## YOUR OBJECTIVE
Find the line with "Years (55, 92)" in the entries below, then reproduce it and every line after it down to and including the line with "what does date", exactly.

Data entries

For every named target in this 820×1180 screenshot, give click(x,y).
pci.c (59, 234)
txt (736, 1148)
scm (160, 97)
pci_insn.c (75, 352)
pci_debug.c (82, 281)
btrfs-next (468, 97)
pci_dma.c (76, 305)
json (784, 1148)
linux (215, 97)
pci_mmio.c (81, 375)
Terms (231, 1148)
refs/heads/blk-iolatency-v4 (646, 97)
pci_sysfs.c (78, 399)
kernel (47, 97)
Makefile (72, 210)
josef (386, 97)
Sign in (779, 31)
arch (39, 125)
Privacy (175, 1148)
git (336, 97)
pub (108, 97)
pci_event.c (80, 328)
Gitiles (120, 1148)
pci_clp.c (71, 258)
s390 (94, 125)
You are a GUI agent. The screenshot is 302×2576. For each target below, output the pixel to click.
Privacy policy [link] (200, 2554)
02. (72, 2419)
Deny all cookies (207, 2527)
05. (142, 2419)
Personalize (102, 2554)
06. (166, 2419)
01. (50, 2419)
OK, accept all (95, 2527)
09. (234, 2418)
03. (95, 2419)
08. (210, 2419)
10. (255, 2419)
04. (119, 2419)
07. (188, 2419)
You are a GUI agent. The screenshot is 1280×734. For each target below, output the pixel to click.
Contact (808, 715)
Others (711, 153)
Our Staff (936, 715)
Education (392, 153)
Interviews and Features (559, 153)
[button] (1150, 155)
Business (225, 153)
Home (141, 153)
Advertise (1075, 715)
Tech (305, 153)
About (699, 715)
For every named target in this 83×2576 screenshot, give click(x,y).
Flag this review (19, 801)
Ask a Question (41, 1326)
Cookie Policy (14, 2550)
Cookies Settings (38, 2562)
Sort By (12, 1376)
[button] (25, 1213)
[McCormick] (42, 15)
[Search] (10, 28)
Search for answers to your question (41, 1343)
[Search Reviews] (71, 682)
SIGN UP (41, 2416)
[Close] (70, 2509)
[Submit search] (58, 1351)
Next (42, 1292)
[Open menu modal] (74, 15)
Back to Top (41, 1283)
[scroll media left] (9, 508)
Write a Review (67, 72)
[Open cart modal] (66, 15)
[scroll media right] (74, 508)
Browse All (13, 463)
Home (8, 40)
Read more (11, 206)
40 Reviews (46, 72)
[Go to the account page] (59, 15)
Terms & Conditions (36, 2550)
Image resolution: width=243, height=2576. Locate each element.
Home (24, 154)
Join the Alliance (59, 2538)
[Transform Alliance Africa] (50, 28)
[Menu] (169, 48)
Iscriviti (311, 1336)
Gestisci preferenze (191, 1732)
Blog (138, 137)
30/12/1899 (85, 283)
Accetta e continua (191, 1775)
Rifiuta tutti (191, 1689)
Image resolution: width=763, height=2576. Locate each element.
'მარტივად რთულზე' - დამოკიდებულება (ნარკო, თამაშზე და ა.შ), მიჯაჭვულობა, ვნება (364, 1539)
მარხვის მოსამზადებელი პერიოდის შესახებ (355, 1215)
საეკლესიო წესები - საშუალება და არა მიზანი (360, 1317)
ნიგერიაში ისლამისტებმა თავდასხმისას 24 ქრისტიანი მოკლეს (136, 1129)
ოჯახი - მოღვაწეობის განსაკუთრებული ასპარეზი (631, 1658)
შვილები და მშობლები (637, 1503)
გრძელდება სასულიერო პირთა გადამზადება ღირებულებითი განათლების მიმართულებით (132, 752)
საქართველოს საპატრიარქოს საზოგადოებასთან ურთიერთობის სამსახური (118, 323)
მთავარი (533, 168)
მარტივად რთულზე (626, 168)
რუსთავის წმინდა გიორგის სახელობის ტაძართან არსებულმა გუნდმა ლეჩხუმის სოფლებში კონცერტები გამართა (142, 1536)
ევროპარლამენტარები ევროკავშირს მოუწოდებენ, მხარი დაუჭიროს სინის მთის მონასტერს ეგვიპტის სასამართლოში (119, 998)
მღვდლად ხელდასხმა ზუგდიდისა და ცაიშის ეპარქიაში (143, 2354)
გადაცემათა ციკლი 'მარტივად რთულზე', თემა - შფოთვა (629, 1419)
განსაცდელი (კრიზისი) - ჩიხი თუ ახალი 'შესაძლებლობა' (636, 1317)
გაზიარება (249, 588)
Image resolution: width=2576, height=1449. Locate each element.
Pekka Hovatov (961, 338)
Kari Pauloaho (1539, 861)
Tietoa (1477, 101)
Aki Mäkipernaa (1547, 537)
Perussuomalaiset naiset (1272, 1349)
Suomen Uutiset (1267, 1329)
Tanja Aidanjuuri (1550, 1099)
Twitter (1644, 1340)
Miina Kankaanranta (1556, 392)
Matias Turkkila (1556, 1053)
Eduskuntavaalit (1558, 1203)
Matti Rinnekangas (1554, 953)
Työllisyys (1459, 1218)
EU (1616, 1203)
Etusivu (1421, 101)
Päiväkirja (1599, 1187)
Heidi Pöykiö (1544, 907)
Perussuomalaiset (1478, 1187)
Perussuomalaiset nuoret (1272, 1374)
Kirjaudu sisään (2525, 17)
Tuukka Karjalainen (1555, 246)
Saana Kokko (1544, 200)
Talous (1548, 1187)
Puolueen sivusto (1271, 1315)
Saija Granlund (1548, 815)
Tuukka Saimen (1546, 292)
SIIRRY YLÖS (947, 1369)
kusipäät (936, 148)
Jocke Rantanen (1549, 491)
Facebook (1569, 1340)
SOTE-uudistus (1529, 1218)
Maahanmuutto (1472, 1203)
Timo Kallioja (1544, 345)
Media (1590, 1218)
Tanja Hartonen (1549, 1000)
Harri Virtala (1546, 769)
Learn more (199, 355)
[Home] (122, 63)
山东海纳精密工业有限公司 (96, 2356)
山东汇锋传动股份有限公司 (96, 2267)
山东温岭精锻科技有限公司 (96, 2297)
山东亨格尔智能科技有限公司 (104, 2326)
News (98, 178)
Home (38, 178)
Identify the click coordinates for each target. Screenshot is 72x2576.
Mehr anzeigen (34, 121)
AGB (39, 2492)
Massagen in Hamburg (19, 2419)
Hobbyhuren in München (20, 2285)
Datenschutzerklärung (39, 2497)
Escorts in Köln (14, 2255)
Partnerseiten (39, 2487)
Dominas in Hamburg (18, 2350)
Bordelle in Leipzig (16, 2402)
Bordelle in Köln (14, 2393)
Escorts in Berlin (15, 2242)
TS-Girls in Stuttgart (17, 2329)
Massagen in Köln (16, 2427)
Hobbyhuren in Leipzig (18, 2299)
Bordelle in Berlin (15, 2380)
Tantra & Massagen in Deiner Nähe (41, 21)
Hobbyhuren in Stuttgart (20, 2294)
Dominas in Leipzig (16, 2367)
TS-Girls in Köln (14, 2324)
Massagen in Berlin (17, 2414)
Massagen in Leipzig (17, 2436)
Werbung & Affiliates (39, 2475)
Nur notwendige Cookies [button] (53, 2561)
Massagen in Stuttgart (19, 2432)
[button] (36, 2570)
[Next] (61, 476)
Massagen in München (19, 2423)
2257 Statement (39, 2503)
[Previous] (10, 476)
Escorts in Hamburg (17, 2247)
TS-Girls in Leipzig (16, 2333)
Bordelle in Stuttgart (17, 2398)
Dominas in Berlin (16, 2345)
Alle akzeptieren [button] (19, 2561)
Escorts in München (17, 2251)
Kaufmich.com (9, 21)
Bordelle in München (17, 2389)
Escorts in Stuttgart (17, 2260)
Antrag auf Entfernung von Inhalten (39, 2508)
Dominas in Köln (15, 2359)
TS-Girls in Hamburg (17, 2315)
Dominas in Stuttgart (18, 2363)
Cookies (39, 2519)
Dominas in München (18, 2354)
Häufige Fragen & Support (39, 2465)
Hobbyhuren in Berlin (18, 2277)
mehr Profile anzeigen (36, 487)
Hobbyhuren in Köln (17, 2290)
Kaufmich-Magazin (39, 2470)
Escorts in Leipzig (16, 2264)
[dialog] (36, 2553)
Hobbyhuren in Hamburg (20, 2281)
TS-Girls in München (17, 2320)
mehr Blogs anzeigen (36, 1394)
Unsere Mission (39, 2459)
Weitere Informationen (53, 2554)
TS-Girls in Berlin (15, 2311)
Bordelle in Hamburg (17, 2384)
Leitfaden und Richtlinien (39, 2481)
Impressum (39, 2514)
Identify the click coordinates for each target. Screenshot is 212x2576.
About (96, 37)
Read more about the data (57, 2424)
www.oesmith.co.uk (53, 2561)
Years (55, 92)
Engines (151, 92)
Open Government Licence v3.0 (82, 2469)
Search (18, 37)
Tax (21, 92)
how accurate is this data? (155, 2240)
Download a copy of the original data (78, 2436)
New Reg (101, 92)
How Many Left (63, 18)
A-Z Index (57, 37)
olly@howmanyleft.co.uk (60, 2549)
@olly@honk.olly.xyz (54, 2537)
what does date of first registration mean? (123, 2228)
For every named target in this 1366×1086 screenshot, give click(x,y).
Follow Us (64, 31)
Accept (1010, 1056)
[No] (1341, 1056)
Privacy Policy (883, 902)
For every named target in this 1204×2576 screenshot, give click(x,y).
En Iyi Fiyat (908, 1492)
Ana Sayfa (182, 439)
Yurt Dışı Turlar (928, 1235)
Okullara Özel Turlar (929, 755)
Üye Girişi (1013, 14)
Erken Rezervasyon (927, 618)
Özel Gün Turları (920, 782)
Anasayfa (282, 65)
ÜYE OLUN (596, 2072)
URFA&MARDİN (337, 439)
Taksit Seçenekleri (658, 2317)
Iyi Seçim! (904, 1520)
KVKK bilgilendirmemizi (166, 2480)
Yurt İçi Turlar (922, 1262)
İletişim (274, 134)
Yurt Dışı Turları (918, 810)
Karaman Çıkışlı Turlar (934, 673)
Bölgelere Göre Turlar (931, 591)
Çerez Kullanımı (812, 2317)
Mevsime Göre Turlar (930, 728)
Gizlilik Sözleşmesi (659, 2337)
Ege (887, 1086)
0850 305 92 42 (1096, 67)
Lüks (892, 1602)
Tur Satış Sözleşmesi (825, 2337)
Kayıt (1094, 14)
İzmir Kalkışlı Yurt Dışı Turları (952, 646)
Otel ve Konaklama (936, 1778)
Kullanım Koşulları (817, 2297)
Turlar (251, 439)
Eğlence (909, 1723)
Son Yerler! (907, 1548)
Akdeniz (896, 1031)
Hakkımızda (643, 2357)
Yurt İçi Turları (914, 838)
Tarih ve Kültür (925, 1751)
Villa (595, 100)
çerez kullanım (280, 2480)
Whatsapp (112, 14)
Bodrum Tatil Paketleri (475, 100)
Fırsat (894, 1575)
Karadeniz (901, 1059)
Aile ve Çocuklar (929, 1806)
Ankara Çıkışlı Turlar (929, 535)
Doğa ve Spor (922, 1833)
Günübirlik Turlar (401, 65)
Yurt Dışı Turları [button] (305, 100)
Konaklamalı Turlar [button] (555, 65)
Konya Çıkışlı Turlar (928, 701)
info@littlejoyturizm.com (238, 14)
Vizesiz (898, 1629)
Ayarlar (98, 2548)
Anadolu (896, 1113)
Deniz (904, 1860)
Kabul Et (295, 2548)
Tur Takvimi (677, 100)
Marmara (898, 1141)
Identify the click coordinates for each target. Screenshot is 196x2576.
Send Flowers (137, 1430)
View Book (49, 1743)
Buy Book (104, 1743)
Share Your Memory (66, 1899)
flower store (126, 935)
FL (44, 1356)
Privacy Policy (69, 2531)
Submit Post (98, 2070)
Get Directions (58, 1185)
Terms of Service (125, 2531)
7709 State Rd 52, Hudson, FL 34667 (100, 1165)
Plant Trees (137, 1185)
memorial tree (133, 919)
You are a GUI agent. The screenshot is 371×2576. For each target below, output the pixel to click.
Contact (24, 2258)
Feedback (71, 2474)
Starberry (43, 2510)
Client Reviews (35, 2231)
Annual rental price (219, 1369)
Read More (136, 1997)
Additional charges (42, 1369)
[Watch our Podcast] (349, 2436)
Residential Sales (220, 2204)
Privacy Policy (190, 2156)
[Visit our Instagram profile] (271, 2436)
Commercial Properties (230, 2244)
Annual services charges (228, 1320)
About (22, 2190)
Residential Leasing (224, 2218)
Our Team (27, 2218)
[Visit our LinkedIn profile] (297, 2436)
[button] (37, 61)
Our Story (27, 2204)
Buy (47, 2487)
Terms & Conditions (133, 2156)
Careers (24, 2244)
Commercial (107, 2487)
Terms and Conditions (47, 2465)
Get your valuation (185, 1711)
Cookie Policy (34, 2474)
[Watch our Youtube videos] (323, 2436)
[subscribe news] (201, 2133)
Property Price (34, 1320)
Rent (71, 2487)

## WRITTEN ANSWER
Years (55, 92)
Engines (151, 92)
Open Government Licence v3.0 (82, 2469)
Search (18, 37)
Tax (21, 92)
how accurate is this data? (155, 2240)
Download a copy of the original data (78, 2436)
New Reg (101, 92)
How Many Left (63, 18)
A-Z Index (57, 37)
olly@howmanyleft.co.uk (60, 2549)
@olly@honk.olly.xyz (54, 2537)
what does date of first registration mean? (123, 2228)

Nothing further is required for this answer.